--- Texte du document ---

Un océan est souvent défini, en géographie, comme une vaste étendue d'eau salée comprise entre deux continents. C’est en réalité une portion de l’océan mondial qui ne fait que de se déplacer au gré des changements de position des continents et des orogenèses.
Si une orogenèse se termine par la collision continentale, elle débute par une océanisation. En effet le mouvement de divergence à l’origine de la fracturation continentale provoque le déplacement de deux nouvelles masses continentales amenées tôt ou tard à entrer en collision avec d’autres masses continentales. Les continents portent donc des traces de l’océanisation qu’elle soit actuelle ou passée.
Pour qu’un océan se mette en place, deux étapes sont nécessaires :
La fragmentation du continent ou rifting
La formation de lithosphère océanique ou océanisation
La tectonique globale de la Terre engendre des mouvements de divergence et de convergence. Parfois, la lithosphère continentale se retrouve étirée selon une même direction mais dans des sens opposés. Elle s’amincit et des failles normales apparaissent de part et d’autre de la ligne de fragmentation. Un fossé d’effondrement plus ou moins large se forme. Cette dépression s’appelle un rift.

--- Données fournies ---

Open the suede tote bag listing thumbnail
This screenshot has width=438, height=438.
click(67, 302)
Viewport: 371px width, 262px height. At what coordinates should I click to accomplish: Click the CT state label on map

---
--- Données fournies ---

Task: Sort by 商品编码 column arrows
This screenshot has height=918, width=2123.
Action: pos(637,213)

---

● Tâche à réaliser
Écris la suite du texte sur la formation des océans, en reprenant juste après sa dernière phrase. Les entrées ne jouent aucun rôle ici.

● La réponse
On appelle rifting la phase de fragmentation d’un continent.
Carte du rift volcanique africain et image satellite montrant le relief EAfrica.png par USGS via Wikimedia commons, domaine publique, https://commons.wikimedia.org/wiki/File:EAfrica.png Ethiopie surface.jpg, par NASA via Wikimedia commons, domaine publique, https://commons.wikimedia.org/wiki/File:Ethiopia_surface.jpg
Sous l’effet des forces de distension permanentes, les failles normales s’incurvent donnant naissance à des failles dites listriques qui sont des failles de grande extension et concaves en profondeur. Les bordures du rift sont donc structurées en blocs basculés par le jeu des failles.
La lithosphère soumise aux forces d’étirement, finit par voir son niveau terrestre devenir plus bas que le niveau de la mer. Les eaux s’engouffrent alors dans cette dépression et une mer apparaît.
Les bordures des continents appelées aussi marges, peuvent être dites soit actives si elles sont le lieu d’une subduction, soit passives si aucun phénomène tectonique ne s’y déroule. Ainsi les marges continentales issues du rifting n’étant pas actives tectoniquement, ce sont des marges passives.
Section transversale de la marge passive d’un continent :
croûte continentale,
croûte océanique,
sédiments,
manteau,
océan,
faciès de réflecteur sismique plongeant sur le continent,
failles listriques.
Les marges passives sont donc de simples zones de transition entre la croûte océanique et la croûte continentale qui gardent les traces du mouvement de divergence et donc du rifting : failles normales, failles listriques et blocs basculés.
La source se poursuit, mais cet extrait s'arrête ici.